Schematic depiction of the utilized methods and main findings.

Major Contributions
 

1.Development of Quantification Protocol: Establishment of an in situ 7Li NMR spectroscopy methodology tailored for NMC-based anode-free pouch cells, enabling the precise deconvolution of capacity losses into dead lithium formation and interphase consumption.
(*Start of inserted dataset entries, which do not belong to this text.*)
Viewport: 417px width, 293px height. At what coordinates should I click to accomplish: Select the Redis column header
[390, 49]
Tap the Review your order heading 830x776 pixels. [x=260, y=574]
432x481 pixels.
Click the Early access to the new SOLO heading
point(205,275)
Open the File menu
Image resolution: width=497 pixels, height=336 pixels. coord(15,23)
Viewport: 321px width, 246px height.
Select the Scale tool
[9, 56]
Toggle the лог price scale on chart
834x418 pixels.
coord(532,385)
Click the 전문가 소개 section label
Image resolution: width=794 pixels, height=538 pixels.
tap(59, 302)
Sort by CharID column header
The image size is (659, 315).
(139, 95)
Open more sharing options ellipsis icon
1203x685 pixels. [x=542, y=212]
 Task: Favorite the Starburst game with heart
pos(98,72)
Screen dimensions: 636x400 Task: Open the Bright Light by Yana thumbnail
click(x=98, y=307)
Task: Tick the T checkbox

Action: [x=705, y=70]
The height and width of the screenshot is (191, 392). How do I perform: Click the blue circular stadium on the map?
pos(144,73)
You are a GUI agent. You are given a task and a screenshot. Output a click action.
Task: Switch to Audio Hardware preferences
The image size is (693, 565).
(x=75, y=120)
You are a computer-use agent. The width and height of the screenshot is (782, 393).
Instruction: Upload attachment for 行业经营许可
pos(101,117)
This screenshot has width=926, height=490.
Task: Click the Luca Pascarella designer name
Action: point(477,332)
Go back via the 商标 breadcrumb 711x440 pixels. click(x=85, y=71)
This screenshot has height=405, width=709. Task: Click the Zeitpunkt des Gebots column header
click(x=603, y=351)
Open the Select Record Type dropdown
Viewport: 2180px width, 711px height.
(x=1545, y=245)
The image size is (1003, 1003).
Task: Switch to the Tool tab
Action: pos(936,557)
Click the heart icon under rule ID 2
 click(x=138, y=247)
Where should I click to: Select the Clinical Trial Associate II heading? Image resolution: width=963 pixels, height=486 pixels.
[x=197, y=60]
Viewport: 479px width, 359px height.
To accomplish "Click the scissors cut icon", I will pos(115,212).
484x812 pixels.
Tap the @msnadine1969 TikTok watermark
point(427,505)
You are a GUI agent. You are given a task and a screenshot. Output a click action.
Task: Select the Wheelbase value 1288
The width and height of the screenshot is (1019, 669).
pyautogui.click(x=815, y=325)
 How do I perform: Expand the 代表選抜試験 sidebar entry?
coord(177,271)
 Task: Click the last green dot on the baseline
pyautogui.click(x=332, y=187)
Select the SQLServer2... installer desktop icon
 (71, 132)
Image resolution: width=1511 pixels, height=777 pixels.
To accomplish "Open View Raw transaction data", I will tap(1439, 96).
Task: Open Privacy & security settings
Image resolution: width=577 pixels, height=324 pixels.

2.Mechanistic Elucidation:  Revelation that the enhanced reversibility provided by Sn-based alloying layers stems from improved interfacial transport towards the end of lithium dissolution, driven by an irreversible Li22Sn5 phase, rather than the suppression of high-surface-area morphological growth.

3.Performance Enhancement Insight: Demonstration that the functional coating significantly mitigates the accumulation of electronically insulated (dead) lithium deposits and accelerates interphase stabilization, effectively extending the cycle life of anode-free batteries operating with localized high-concentration electrolytes.

主要貢獻
 

1.量化協議的開發：建立專用於 NMC 基無負極軟包電池的原位 7Li NMR 光譜方法，精確將容量損失解析為死鋰形成與界面消耗。

2.機制闡明：揭示錫基合金層所提供的可逆性增強，源於不可逆 Li22Sn5 相在鋰溶解末期對界面傳輸的改善，而非抑制高表面積沉積物（如枝晶）的生長。

3.性能提升解析：證實該功能塗層顯著減少了電子絕緣（死）鋰沉積物的堆積並加速了界面的穩定化，有效延長了使用局部高濃度電解液之無負極電池的循環壽命。